* INSTRUCTIONS TO FOLLOW
List each line of the records that contains the word "screenshot".

* SUPPLIED INFORMATION

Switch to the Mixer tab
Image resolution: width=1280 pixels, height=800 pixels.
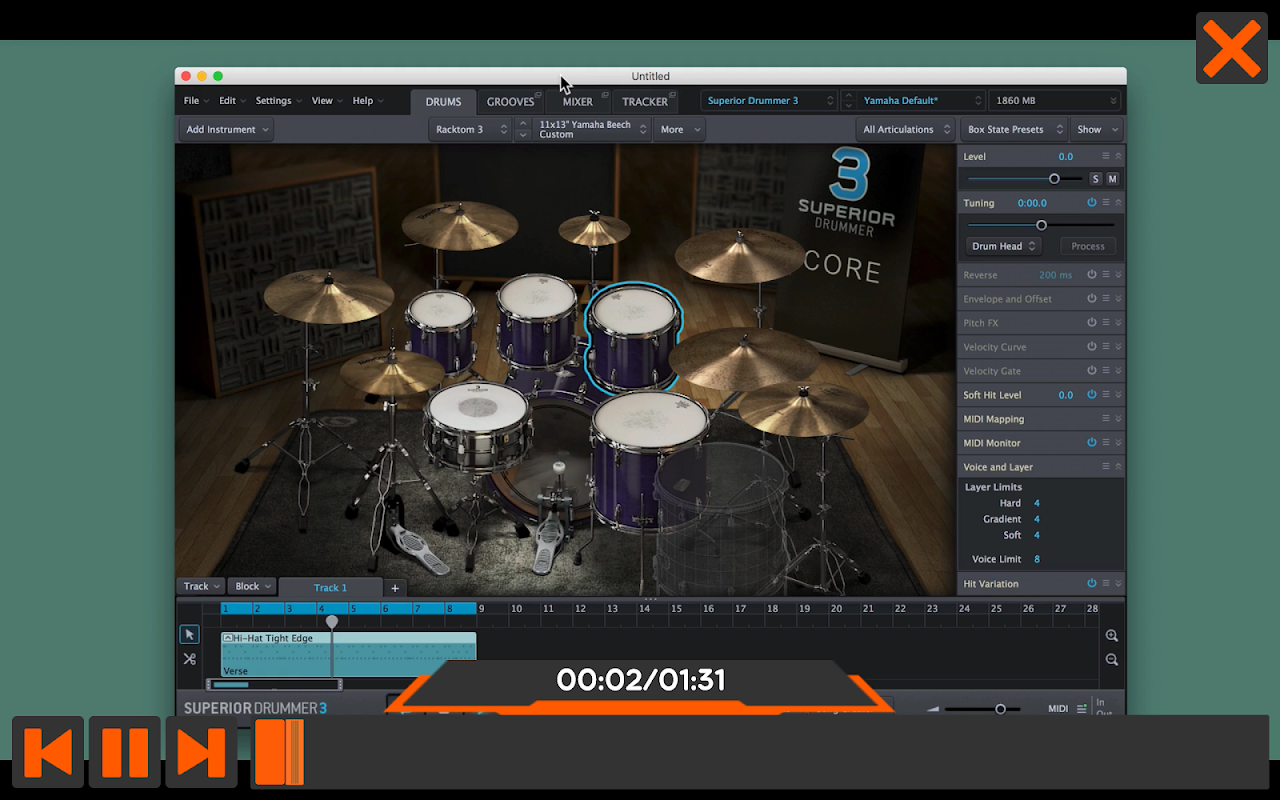[577, 101]
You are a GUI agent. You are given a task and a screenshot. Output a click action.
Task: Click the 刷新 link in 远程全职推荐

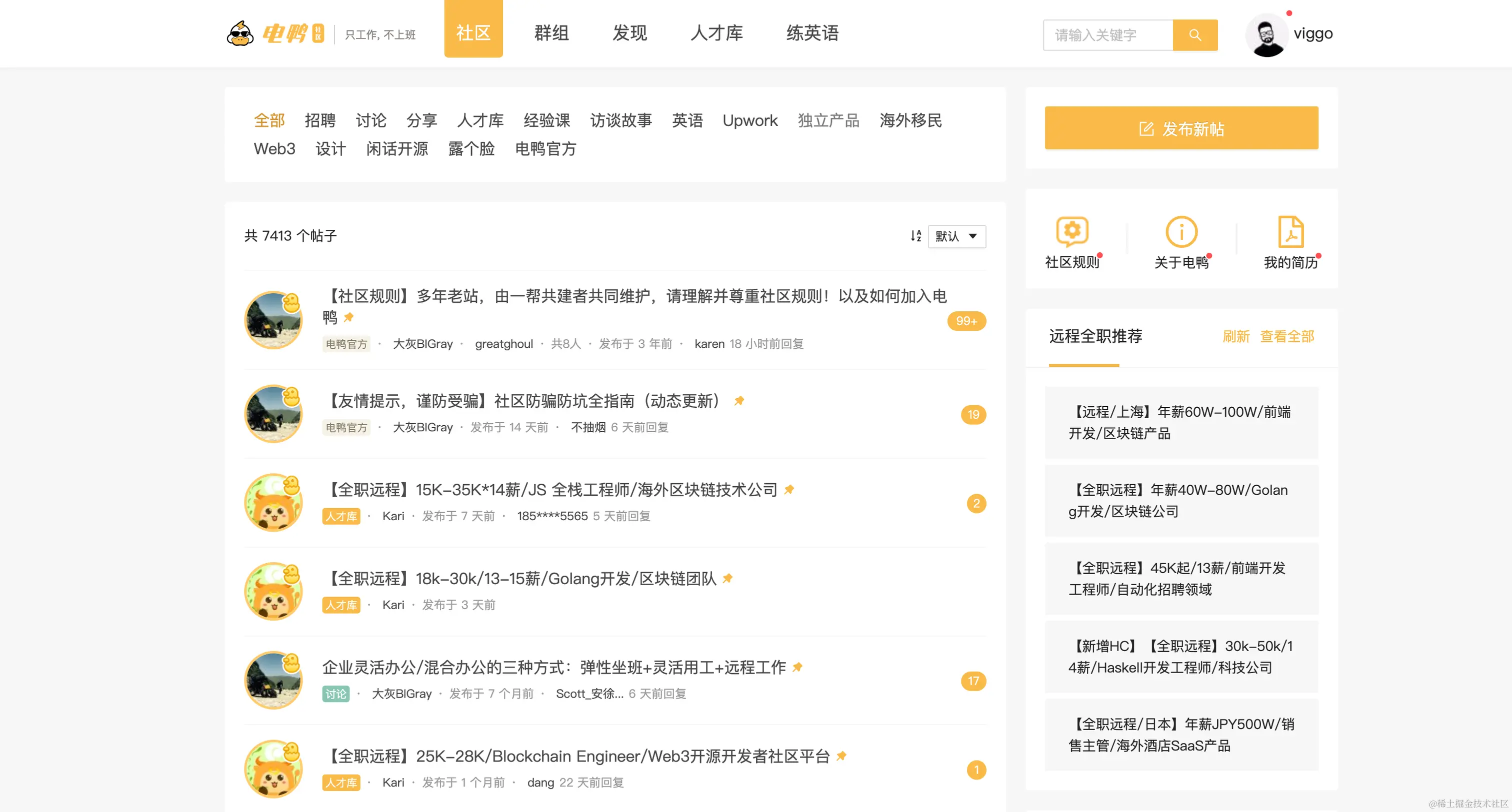(1236, 336)
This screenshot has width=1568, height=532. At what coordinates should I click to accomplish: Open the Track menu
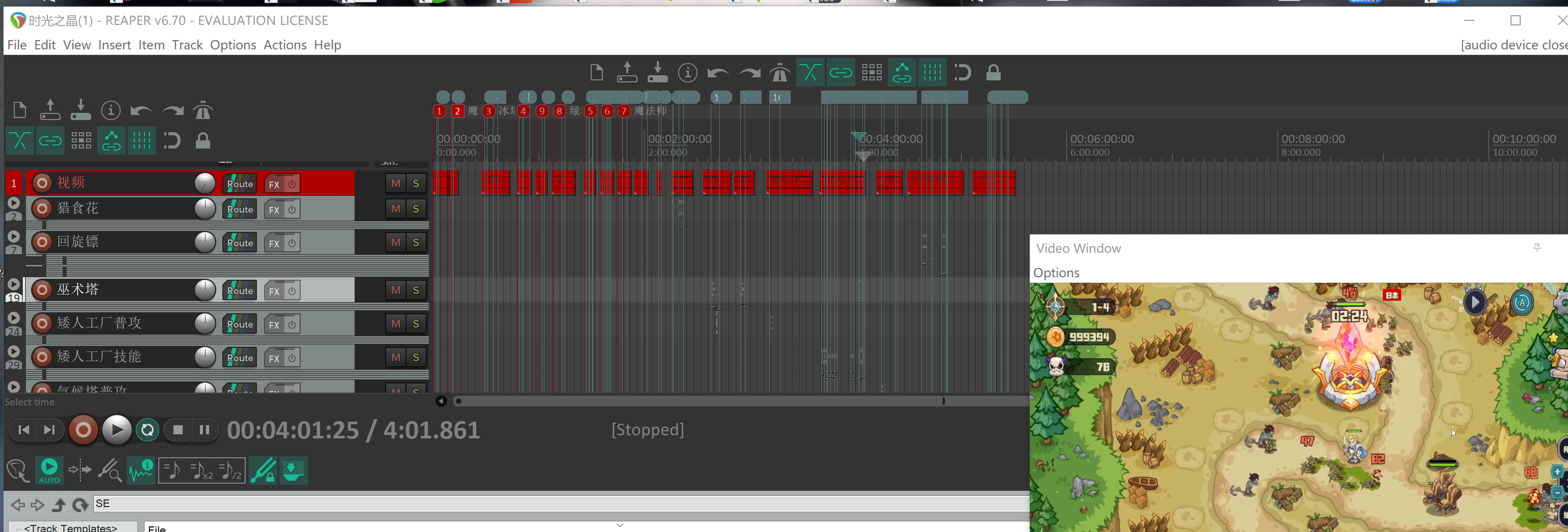187,45
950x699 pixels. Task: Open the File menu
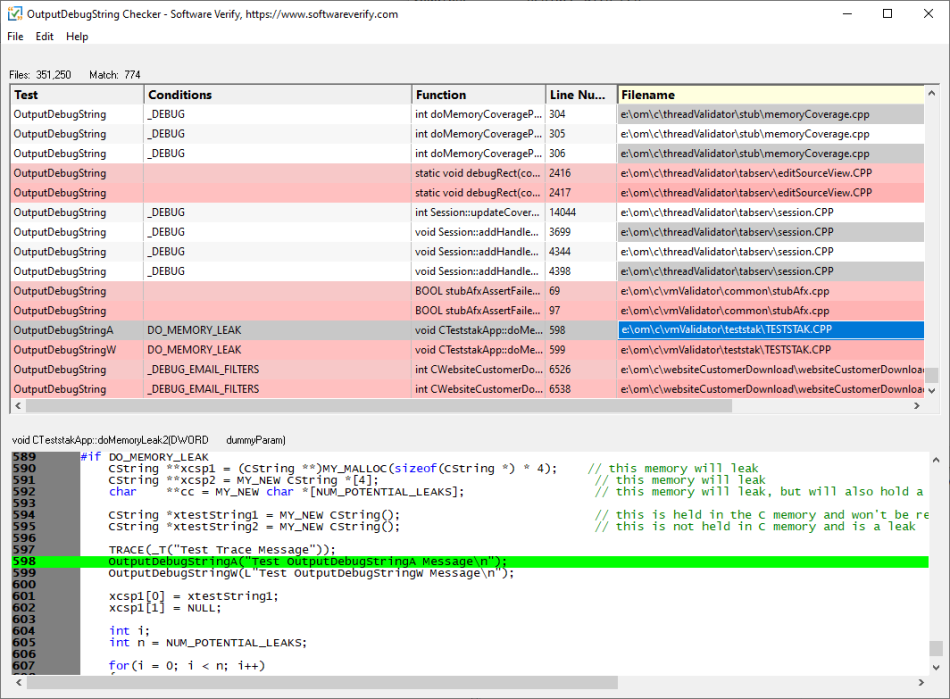pos(15,37)
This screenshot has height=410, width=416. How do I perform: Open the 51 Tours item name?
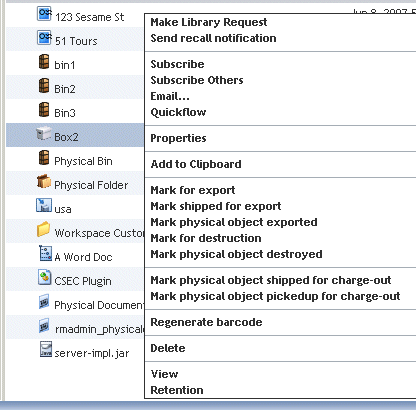pos(76,41)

* SOLUTION TO THIS TASK
You are a GUI agent. You are given a task and a screenshot. Output a click action.
This screenshot has width=1568, height=532. At what coordinates should I click to accomplish: Open the Track menu
This screenshot has height=410, width=416. How do I perform: Open the 51 Tours item name?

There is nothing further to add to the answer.